In this study we have recorded singing male sunbirds in many locations along the Rift and analyzed the spectrogram of their trill component. We found that each location had a slightly different dialect, and built a network of locations according to their dialects. We used data of the distance between each two dialects as the basic matrix. Since we had a full matrix, we had to set some threshold in order to remove some of the ties and get a meaningful network. We set the threshold to be the largest distance that still allowed all locations to be connected as one component, in order to be able to relate each location to the others.
|The trills in different locations|
The network of locations by song distances revealed locations that are "connected", i.e. their songs are relatively similar, while other locations were "disconnected" - their songs were quite different from each other. This network shows that there are "communities" of locations with similar songs (we determined the communities using the Girvan-Newman algorithm). Some of these communities consist of locations from the same geographical region, while others have a mix of locations from different regions. The locations in the Arava valley, the natural habitat of the sunbirds before the expansion, all belong to the same community. From there began the habitat expansion to the north. Three of the most isolated locations in the network indeed represent villages in the extreme north, suggesting these sunbirds do not interact much with more southern populations.
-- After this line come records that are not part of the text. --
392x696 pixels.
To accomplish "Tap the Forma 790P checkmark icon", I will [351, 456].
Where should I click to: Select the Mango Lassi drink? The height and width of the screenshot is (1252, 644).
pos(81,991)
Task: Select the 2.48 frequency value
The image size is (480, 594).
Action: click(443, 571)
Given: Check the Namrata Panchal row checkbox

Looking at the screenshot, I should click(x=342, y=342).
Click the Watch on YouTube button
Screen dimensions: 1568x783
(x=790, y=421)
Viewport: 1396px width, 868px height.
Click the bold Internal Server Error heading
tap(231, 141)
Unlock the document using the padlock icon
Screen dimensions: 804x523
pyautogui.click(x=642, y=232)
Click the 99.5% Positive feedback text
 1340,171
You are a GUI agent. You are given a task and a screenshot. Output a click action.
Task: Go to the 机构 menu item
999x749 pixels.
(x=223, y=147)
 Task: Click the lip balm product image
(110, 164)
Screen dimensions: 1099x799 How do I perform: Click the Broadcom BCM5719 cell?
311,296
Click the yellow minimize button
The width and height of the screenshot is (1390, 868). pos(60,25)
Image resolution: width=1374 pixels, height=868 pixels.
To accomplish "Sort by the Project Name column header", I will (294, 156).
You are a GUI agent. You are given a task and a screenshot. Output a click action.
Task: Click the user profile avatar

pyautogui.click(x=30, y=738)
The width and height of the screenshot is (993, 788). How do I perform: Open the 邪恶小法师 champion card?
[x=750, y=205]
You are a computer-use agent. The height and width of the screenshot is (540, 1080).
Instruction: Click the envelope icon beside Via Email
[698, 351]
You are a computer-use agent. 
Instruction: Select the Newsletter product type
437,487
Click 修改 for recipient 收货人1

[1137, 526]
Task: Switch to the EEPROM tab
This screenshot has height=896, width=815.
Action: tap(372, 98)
Also interesting are the locations along the dead sea: sunbirds were present in Ein Gedi before the settlements, and their songs closely resemble the Arava songs. However, the songs of nearby Kaliya and Mitzpe Shalem, which were settled in the 1970s', are found in a different community, together with northern settlements, suggesting that these two locations were inhabited by sunbirds coming back from the north, and not directly from Ein Gedi.
|The network of locations according to sunbird songs|
Another interesting finding is that network centrality, which depicts how central were locations of singers in the network, was negatively correlated with genetic variability. This fact implies that the most central locations in terms of song dialects, which are Ein Gedi, Bet Zera and Sede Eliezer, host established populations of sunbirds which resist intruders. These locations are probably a source of dispersal to other places.
Overall, our results support the historical processes hypothesis of dialect formation, which predict song dialects of nearby locations which were occupied at the same time to be similar. This work illustrates the power of network analysis in describing not only social relations between animals, but also other types of relations. I believe it could be useful for many other types of analyses.